_TASK GOAL_. Please copy everything from the line containing "Click the browser back arrow" down to the line containing "Looking at the screenshot, I should click(x=1895, y=106).", keeping both of those lines and changing nothing.

┌────────

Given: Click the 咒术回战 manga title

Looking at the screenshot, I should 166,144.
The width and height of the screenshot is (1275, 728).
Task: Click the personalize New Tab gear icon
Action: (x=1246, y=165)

└────────
┌────────

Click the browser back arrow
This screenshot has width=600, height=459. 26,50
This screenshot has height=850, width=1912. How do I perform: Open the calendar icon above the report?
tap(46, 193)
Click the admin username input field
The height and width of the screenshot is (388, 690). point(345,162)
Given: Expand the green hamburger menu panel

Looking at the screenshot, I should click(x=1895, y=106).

└────────

_SOLUTION FOR THIS TASK_.
Click the browser back arrow
This screenshot has width=600, height=459. 26,50
This screenshot has height=850, width=1912. How do I perform: Open the calendar icon above the report?
tap(46, 193)
Click the admin username input field
The height and width of the screenshot is (388, 690). point(345,162)
Given: Expand the green hamburger menu panel

Looking at the screenshot, I should click(x=1895, y=106).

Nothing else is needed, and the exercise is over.